Antimony (Sb) is an attractive cathode for liquid metal batteries (LMBs) because of its high theoretical voltage and low cost. The main obstacles associated with the Sb-based cathodes are unsatisfactory energy density and poor rate-capability. Herein, we propose a novel Sb₆₄Cu₃₆ cathode that effectively tackles these issues. The Sb₆₄Cu₃₆ (melting point: 525 °C) cathode presents a novel lithiation mechanism involving sequentially the generation of Li₂CuSb, the formation of Li₃Sb, and the conversion reaction of Li₂CuSb to Li₃Sb and Cu. The generated intermetallic compounds show a unique microstructure of the upper floated Li₂CuSb layer and the below cross-linked structure with interpenetrated Li₂CuSb and Li₃Sb phases. Compared with Li₃Sb, the lower Li migration energy barrier (0.188 eV) of Li₂CuSb significantly facilitates the lithium diffusion across the intermediate compounds and accelerates the reaction kinetics. Consequently, the Li||Sb₆₄Cu₃₆ cell delivers a more excellent electrochemical performance (energy density: 353 W h kg⁻¹ at 0.4 A cm⁻²; rate capability: 0.59 V at 2.0 A cm⁻²), and a much lower energy storage cost of only 38.45 $ kW h⁻¹ than other previously reported Sb-based LMBs. This work provides a novel cathode design concept for the development of high-performance LMBs in applications for large-scale energy storage.

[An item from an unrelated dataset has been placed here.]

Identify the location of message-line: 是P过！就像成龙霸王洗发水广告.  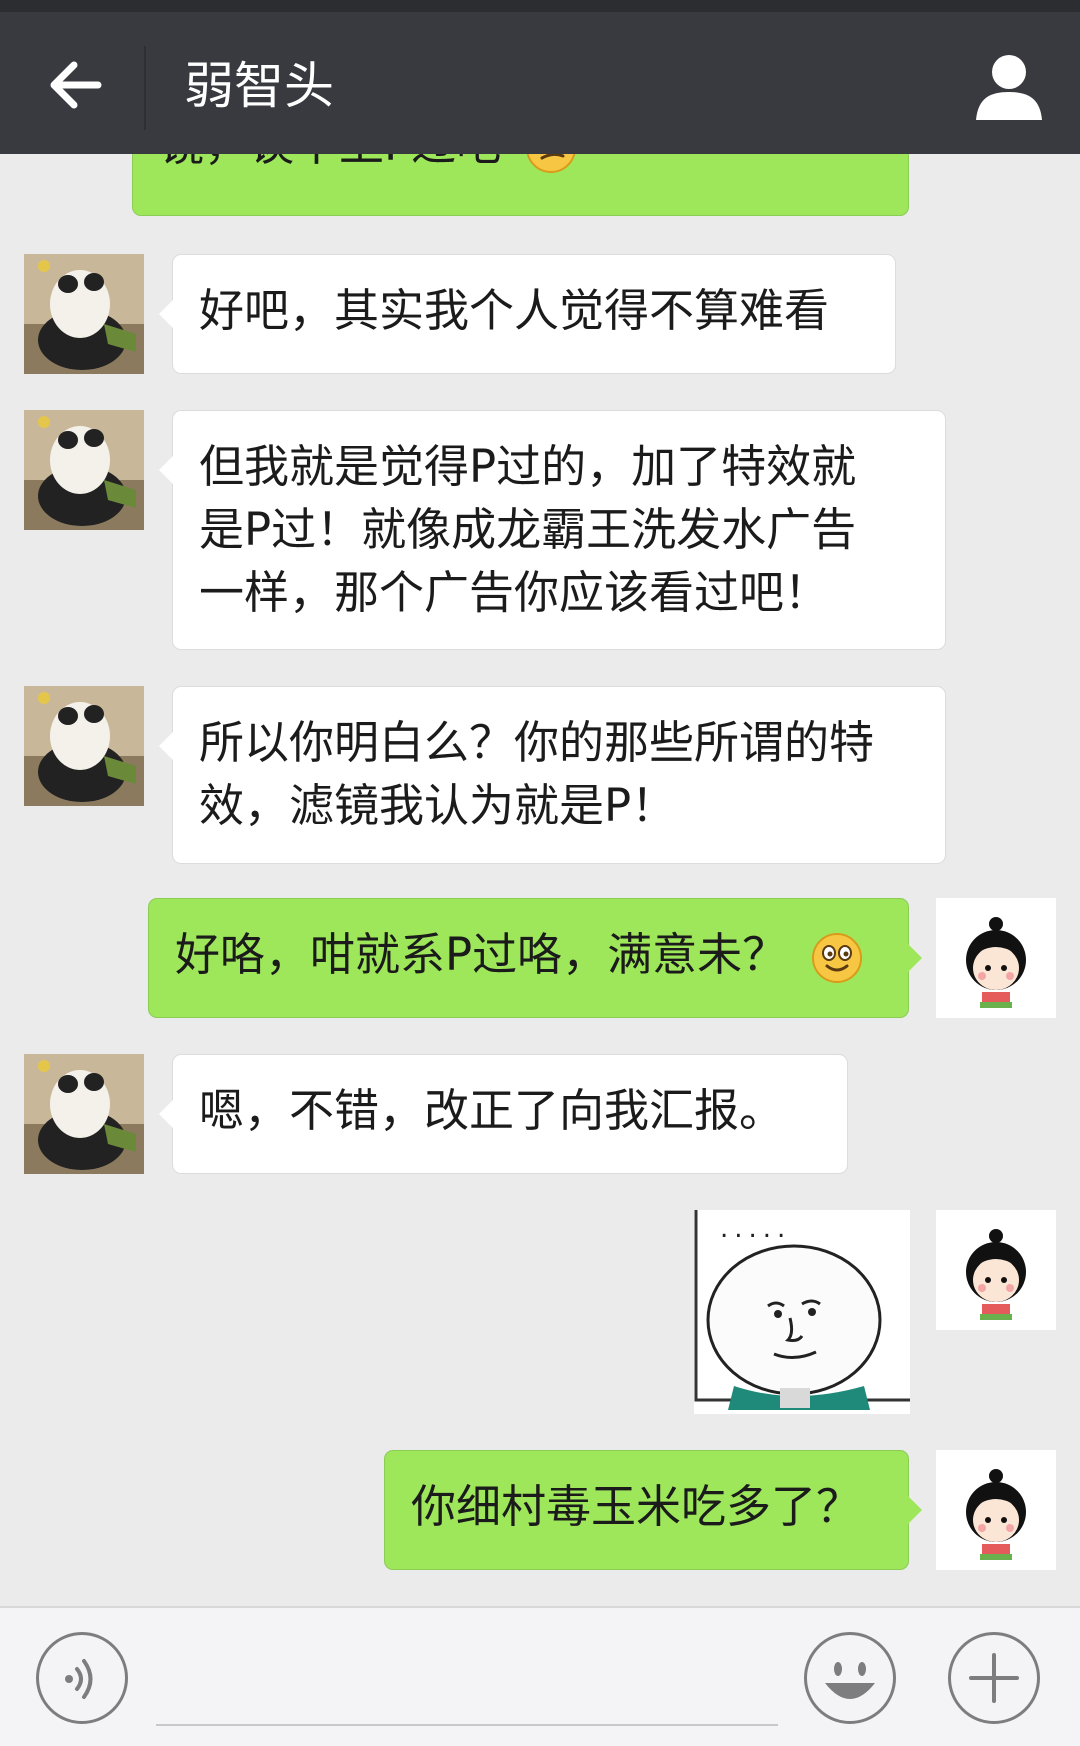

锑 (Sb) 是液态金属电池 (LMB) 的理想阴极，因为它具有高理论电压和低成本。与锑基正极相关的主要障碍是能量密度不令人满意和倍率能力差。在此，我们提出了一种有效解决这些问题的新型 Sb ₆₄ Cu _36阴极。Sb ₆₄ Cu ₃₆（熔点：525 °C）正极呈现出一种新型锂化机制，依次涉及 Li ₂ CuSb 的生成、Li 3 Sb 的形成以及_{Li 2} CuSb 向 Li ₃ Sb 和 Cu的转化反应。生成的金属间化合物显示出上层浮锂的独特微观结构₂ CuSb 层和下面的交联结构具有互穿的 Li ₂ CuSb 和 Li ₃ Sb 相。与 Li _{3 Sb 相比，Li 2} CuSb较低的锂迁移能垒 (0.188 eV)显着促进了锂在中间化合物中的扩散并加速了反应动力学。因此，Li||Sb ₆₄ Cu ₃₆电池具有更优异的电化学性能（能量密度：353 W h kg ^-1 at 0.4 A cm ^-2；倍率能力：0.59 V at 2.0 A cm ^-2），以及更多更低的储能成本仅为 38.45 $ kW h ⁻¹比以前报道的其他基于 Sb 的 LMBs。这项工作为在大规模储能应用中开发高性能 LMB 提供了一种新颖的阴极设计理念。